Saved data entries:
__________
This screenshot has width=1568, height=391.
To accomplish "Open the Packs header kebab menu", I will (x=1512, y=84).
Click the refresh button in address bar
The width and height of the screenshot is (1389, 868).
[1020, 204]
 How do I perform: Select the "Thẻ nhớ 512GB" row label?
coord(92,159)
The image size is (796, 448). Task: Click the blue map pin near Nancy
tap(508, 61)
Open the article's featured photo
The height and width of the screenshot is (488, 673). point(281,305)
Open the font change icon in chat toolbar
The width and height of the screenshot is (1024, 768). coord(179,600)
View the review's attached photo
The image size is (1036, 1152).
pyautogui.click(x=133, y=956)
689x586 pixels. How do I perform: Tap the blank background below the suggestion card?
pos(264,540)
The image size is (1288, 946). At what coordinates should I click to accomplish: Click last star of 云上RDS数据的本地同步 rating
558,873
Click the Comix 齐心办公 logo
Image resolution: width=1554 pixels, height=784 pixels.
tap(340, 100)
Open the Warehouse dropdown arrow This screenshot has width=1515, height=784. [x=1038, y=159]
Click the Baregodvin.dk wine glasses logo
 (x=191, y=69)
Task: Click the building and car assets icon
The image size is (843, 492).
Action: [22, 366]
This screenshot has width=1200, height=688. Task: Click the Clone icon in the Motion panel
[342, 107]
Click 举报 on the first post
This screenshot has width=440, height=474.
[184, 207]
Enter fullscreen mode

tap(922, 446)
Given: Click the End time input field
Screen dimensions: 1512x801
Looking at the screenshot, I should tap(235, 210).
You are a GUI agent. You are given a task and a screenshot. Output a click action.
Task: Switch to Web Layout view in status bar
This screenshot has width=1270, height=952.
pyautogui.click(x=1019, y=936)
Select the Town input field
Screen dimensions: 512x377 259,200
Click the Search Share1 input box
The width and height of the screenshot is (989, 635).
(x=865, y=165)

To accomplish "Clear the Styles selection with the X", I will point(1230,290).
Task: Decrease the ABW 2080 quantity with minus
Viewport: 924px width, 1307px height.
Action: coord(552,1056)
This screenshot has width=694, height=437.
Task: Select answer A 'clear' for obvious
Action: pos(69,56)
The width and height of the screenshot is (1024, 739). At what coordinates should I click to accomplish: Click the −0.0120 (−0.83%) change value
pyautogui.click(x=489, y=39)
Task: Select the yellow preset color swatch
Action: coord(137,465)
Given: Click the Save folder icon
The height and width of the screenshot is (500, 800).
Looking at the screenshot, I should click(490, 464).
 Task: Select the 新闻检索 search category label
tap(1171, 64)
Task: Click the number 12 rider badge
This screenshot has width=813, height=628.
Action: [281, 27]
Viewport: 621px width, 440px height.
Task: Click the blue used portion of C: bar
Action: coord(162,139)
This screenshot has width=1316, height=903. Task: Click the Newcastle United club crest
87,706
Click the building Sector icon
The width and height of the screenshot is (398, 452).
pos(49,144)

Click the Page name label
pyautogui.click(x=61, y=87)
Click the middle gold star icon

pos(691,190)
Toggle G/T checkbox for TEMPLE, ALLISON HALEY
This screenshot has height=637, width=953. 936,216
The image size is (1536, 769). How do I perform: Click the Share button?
__________
### Problem description:
In the records above, find each line that mentions the word "with", and copy it.

### Solution:
To accomplish "Clear the Styles selection with the X", I will point(1230,290).
Task: Decrease the ABW 2080 quantity with minus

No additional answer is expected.